今回もよかった点といまいちな点を一つづつ整理していこうと思います。
生きるという意思
パニックものという観点から一番感じたこの「生きる」という意思です。
通常パニックものの場合はとにかくがむしゃらに泥をすすりながら「死にたくない」という感じを汚らしく描くのですが、今回は愛する奥さんとの関係から「生きて帰る」という意思をとても感じる描写は大変うまく描けていました。
特に通常「生きて帰る」という描写は血だらけになったり、人を殺して食べ物を奪ったり、人を見捨てて「生きて帰る」というケースが多いのですが、最初から最後まで美談で進みますので、誰でも安心して見れる作品です。
良くも悪くも前向きな主人公
主人公のジョンスはとにかく前向きです。
とんでもなく長いトンネルの中で自分が入り口にも出口にも近くない場所にいて完全にトンネルが崩壊していれば、冷静に考えてみて「助からないかも」という考えがくるはずなのですが、妙に落ち着いています。
少し計算すれば彼らが助けに来るのは何日も先ですし、助けに来れるかもわからない状況で、能天気なくらい明るいのです。

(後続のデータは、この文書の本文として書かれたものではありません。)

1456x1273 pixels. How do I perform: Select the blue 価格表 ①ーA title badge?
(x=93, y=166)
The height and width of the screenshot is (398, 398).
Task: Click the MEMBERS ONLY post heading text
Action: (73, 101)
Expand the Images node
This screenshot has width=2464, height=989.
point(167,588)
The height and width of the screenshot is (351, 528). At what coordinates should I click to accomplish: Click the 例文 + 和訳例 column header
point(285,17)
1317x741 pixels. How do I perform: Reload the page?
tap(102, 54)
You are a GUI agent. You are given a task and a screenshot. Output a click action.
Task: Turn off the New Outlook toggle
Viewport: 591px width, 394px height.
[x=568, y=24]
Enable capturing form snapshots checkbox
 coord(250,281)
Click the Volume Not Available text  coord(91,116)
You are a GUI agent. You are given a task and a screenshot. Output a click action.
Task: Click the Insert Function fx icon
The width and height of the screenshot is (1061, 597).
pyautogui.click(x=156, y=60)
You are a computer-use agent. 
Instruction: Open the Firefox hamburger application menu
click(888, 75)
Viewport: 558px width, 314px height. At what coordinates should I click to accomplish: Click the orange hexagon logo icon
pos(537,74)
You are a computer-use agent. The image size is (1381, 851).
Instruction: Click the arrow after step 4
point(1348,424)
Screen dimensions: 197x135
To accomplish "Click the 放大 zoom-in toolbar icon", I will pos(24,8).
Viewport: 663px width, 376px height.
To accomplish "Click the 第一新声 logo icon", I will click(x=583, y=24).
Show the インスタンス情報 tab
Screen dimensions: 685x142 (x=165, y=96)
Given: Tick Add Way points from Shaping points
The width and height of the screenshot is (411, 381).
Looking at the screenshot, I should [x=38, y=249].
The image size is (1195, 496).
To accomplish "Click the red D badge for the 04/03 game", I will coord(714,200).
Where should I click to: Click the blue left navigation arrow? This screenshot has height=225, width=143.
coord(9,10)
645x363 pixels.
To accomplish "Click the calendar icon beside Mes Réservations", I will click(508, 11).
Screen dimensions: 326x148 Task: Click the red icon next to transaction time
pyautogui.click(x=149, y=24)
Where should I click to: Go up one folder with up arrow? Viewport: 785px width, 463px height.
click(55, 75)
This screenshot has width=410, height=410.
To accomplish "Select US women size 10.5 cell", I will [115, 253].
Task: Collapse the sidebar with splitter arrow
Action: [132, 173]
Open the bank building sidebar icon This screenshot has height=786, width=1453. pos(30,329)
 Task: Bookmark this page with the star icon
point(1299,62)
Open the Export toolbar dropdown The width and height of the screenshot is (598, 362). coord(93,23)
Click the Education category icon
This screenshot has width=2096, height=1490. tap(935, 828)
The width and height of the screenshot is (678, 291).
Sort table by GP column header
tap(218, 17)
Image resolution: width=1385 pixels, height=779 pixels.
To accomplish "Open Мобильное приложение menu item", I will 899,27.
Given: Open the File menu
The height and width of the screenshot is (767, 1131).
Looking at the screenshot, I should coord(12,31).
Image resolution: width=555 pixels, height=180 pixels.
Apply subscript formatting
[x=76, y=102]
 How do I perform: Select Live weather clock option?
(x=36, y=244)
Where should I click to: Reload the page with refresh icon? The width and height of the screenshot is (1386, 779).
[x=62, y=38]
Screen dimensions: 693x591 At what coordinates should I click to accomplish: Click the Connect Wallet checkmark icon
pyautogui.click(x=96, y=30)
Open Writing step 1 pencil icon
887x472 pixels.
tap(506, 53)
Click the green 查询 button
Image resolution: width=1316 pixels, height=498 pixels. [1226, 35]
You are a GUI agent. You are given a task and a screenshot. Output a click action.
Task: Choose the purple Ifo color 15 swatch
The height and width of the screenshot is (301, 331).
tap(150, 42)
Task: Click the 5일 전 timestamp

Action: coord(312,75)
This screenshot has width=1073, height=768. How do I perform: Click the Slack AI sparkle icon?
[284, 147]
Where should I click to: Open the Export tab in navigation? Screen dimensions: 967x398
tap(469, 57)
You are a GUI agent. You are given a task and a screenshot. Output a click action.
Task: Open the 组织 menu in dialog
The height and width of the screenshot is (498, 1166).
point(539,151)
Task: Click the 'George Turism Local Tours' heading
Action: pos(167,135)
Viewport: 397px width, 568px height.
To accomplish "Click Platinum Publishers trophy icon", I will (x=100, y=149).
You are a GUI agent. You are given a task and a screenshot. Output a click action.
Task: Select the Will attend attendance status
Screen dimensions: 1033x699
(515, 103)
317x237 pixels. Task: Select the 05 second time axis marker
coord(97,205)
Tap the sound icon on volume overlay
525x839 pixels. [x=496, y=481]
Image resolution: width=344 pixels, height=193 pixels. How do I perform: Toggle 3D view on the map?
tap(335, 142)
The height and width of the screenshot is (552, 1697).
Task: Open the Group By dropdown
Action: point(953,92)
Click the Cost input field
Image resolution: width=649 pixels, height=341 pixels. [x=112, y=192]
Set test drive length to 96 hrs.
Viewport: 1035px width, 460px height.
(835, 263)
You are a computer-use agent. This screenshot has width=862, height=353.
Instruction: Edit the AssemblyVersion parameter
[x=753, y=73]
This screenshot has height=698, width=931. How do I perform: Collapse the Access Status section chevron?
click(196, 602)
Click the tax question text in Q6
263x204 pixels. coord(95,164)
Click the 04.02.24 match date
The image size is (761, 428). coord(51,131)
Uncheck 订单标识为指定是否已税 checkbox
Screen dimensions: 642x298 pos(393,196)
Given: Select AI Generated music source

もちろん「だから彼は助かったんだよ」と言えば終わりなのですが、個人的にはなんだか非現実っぽくてそれが残念です。
韓国社会の闇
本作を語る上で外せないのが韓国社会の闇でしょう。
日本だったら「そんなことありえる?」と思えるような描写が数多くあります。
手抜き工事の多い公共事業。
経済的損失が大きいから、と言う理由でもしかしたら生きてるかもしれない相手を犠牲にしてまで工事を開始する業者。
形だけ取り繕おうとする女性首相。
ジョンスのせいでないのに作業中の事故をジョンスのせいにする世論。
ジョンスを面白おかしく報道し、煽った上で最後は悪者にする世論。
結果がうまくいったら、それまでが嘘のようにきれいなストーリーを作るマスコミ。
挙げだしたらキリがないですが、最後にジョンスが「お前ら全員くそだ!」というのがこの映画の最初から最後までを表す言葉なのです。
この映画に相応しい題名は「お前ら全員くそ」。これで決まりです。
(もちろん作品自体はよくできていますよ)
ジョンスは助かったあとテロリストにでもなっておかしくないはずなのですが、、、最後はハッピーエンドです。
脱出のシーンのカット
パニック映画でないのだから正直トンネルからの脱出シーンはどうでもよかったのかもしれませんが、それにしても脱出シーンがあっさりすぎます、、、、5分で脱出って、、、
もちろん爆破で色々緩くなってたから、、、というのはあるかもしれませんが、韓国映画特有の人間関係のドロドロはしっかり描いて、展開だけ以上に速いという典型です。
最後に
そうはいってもいい映画だと思います。
個人的にパニックものを期待していた分、残念だったというのがありますが、ヒューマンドラマを期待してみれば「いい映画見たな」と気持ちよく映画感を後にすることができるでしょう!